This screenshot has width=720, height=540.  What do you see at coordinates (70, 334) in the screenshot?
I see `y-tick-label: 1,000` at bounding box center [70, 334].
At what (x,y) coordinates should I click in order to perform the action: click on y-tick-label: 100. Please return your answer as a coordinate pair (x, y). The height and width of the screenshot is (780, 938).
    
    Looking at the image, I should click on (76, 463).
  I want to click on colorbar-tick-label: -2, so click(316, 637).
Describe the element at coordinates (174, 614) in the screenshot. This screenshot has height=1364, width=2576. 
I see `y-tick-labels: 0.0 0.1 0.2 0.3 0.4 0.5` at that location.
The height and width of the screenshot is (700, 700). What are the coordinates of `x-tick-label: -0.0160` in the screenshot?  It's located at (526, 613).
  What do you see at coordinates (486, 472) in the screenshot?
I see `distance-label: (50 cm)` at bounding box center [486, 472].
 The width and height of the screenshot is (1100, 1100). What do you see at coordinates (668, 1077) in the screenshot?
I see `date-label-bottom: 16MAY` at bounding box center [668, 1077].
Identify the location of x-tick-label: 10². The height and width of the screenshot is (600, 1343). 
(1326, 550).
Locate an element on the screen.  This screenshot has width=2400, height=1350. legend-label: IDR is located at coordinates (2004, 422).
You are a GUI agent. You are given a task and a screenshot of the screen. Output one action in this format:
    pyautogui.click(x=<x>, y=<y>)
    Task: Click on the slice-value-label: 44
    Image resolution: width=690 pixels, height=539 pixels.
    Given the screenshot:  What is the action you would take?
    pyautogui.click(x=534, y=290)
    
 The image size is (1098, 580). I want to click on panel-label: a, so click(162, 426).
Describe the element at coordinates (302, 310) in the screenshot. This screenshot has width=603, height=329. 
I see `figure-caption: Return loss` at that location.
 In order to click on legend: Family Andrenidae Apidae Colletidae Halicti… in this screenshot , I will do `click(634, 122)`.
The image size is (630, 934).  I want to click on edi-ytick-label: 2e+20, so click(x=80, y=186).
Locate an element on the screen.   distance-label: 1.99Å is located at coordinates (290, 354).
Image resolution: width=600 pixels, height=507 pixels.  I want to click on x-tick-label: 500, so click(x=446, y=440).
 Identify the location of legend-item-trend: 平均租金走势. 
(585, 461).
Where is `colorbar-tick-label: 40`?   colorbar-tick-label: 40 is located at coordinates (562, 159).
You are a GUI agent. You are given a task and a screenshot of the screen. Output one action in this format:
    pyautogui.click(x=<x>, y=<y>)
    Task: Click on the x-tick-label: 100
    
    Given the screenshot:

- - - -

_TASK DESCRIPTION_
Output all of the entries above verbatim, preserving every character, space, and line break.

_PROBLEM SOLUTION_
This screenshot has width=720, height=540.  What do you see at coordinates (70, 334) in the screenshot?
I see `y-tick-label: 1,000` at bounding box center [70, 334].
At what (x,y) coordinates should I click in order to perform the action: click on y-tick-label: 100. Please return your answer as a coordinate pair (x, y). The height and width of the screenshot is (780, 938).
    
    Looking at the image, I should click on (76, 463).
  I want to click on colorbar-tick-label: -2, so click(316, 637).
Describe the element at coordinates (174, 614) in the screenshot. This screenshot has height=1364, width=2576. 
I see `y-tick-labels: 0.0 0.1 0.2 0.3 0.4 0.5` at that location.
The height and width of the screenshot is (700, 700). What are the coordinates of `x-tick-label: -0.0160` in the screenshot?  It's located at (526, 613).
  What do you see at coordinates (486, 472) in the screenshot?
I see `distance-label: (50 cm)` at bounding box center [486, 472].
 The width and height of the screenshot is (1100, 1100). What do you see at coordinates (668, 1077) in the screenshot?
I see `date-label-bottom: 16MAY` at bounding box center [668, 1077].
Identify the location of x-tick-label: 10². The height and width of the screenshot is (600, 1343). 
(1326, 550).
Locate an element on the screen.  This screenshot has width=2400, height=1350. legend-label: IDR is located at coordinates (2004, 422).
You are a GUI agent. You are given a task and a screenshot of the screen. Output one action in this format:
    pyautogui.click(x=<x>, y=<y>)
    Task: Click on the slice-value-label: 44
    Image resolution: width=690 pixels, height=539 pixels.
    Given the screenshot:  What is the action you would take?
    pyautogui.click(x=534, y=290)
    
 The image size is (1098, 580). I want to click on panel-label: a, so click(162, 426).
Describe the element at coordinates (302, 310) in the screenshot. This screenshot has width=603, height=329. 
I see `figure-caption: Return loss` at that location.
 In order to click on legend: Family Andrenidae Apidae Colletidae Halicti… in this screenshot , I will do `click(634, 122)`.
The image size is (630, 934).  I want to click on edi-ytick-label: 2e+20, so click(x=80, y=186).
Locate an element on the screen.   distance-label: 1.99Å is located at coordinates (290, 354).
Image resolution: width=600 pixels, height=507 pixels.  I want to click on x-tick-label: 500, so click(x=446, y=440).
 Identify the location of legend-item-trend: 平均租金走势. 
(585, 461).
Where is `colorbar-tick-label: 40`?   colorbar-tick-label: 40 is located at coordinates (562, 159).
You are a GUI agent. You are given a task and a screenshot of the screen. Output one action in this format:
    pyautogui.click(x=<x>, y=<y>)
    Task: Click on the x-tick-label: 100
    
    Given the screenshot:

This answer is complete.